§ **WHAT YOU WILL DO**
**1)** Retype the passage on AI consciousness exactly, starting at "Under-reaction: if AI" and ending at "reason to deceive.".
**2)** Continue the passage on AI consciousness and its governance from the point where it stops.

Under-reaction: if AI systems develop welfare-relevant internal states and we lack frameworks to recognize this, we may create systems with misaligned interests while dismissing their signals as "mere computation." A system that experiences something like suffering under certain conditions, and whose operators dismiss this, is a system with reason to deceive.
Over-reaction: anthropomorphizing systems that lack morally relevant properties wastes attention and resources, and may constrain beneficial AI development without corresponding benefit.
Poor discourse: without shared conceptual foundations, public debate about AI consciousness polarizes between dismissive and credulous positions. Neither serves good governance.
The primer addresses these by training researchers and practitioners to reason carefully across multiple frameworks, recognize what each assumes, and navigate uncertainty without false confidence. The German focus (incorporating European philosophical traditions, piloting with German-speaking users) builds SAIGE's national infrastructure while contributing to the broader field.

§ **MATERIAL PROVIDED**
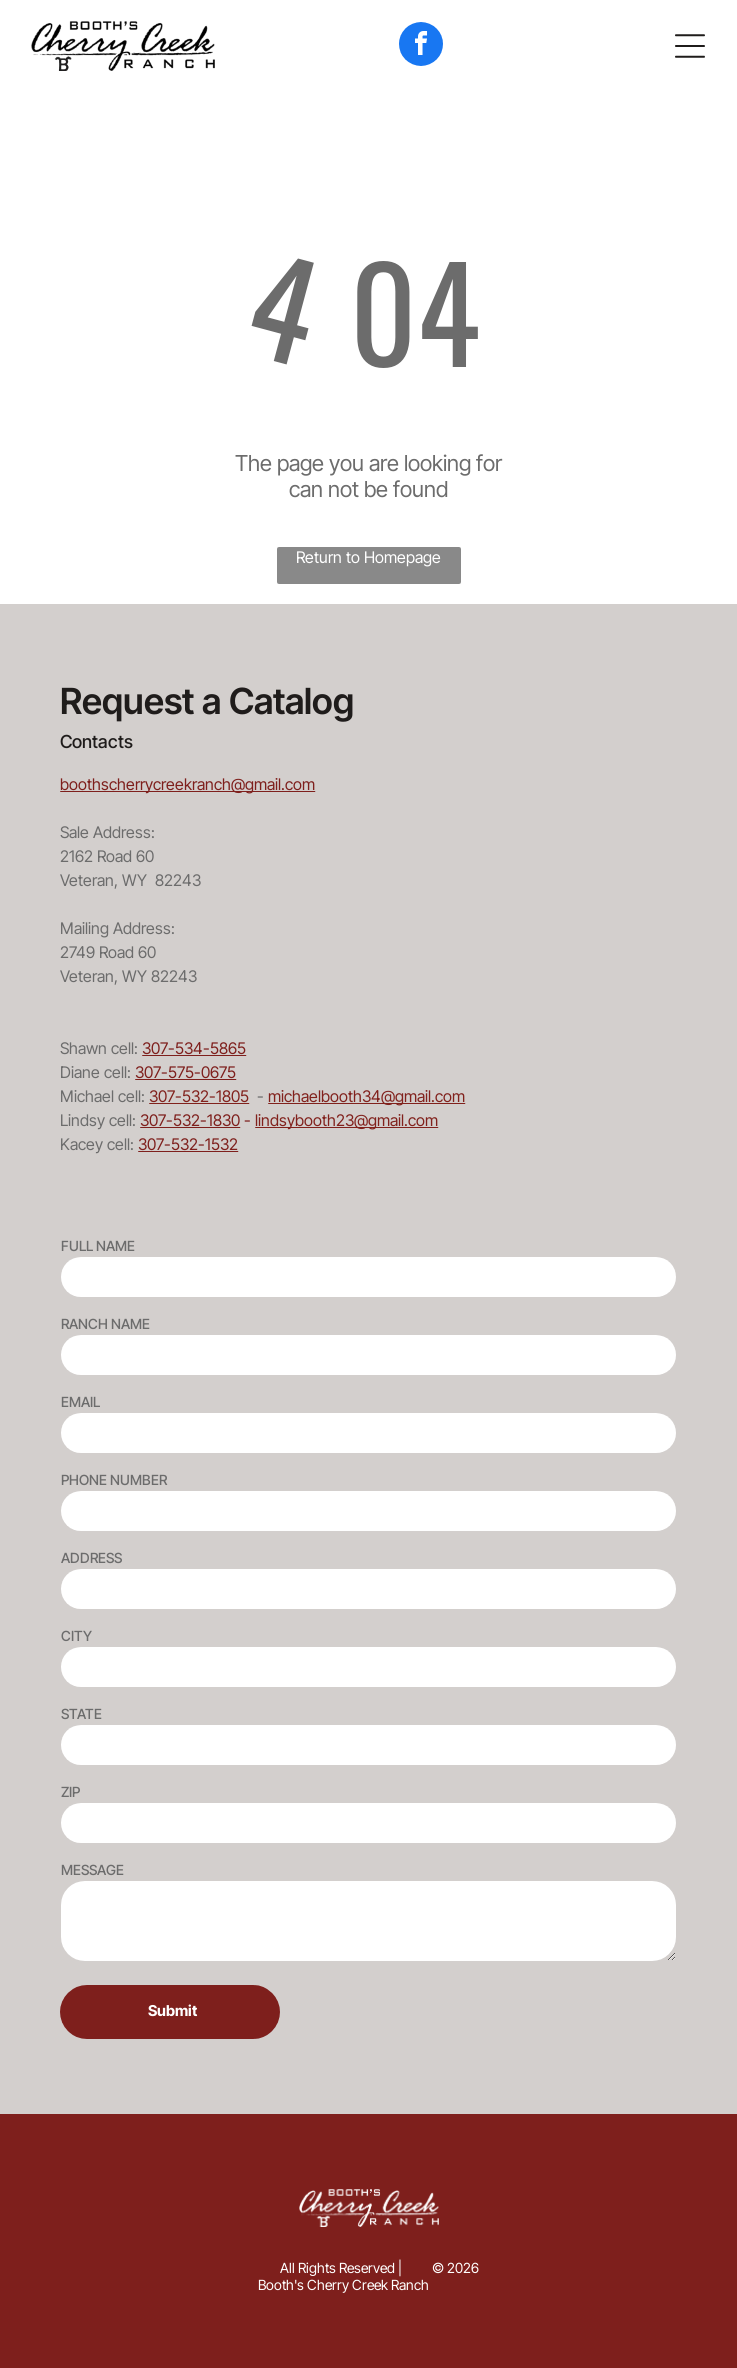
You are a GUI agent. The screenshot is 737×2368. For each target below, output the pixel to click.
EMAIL (80, 1401)
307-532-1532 (188, 1144)
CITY (76, 1635)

§ **EXERCISE ANSWERS**
**1)**
Under-reaction: if AI systems develop welfare-relevant internal states and we lack frameworks to recognize this, we may create systems with misaligned interests while dismissing their signals as "mere computation." A system that experiences something like suffering under certain conditions, and whose operators dismiss this, is a system with reason to deceive.

**2)**
Conceptual clarity is infrastructure. This project builds it.
Desired Mentee Background
Any or all, it's more about skills and resourcefulness than a field of study.
Desired Mentee Level of Education
Masters and above.
Other Mentee Requirements
* Comfort with quantitative reasoning (e.g., interpreting rates, proportions, uncertainty)
* Familiarity with basic statistics (confidence intervals, bias, sampling, regression at a conceptual level)
* Ability to read technical papers and policy documents
* Comfort working under ambiguity and with incomplete data
* Ability to produce clear, policy-facing summaries (not just technical notes)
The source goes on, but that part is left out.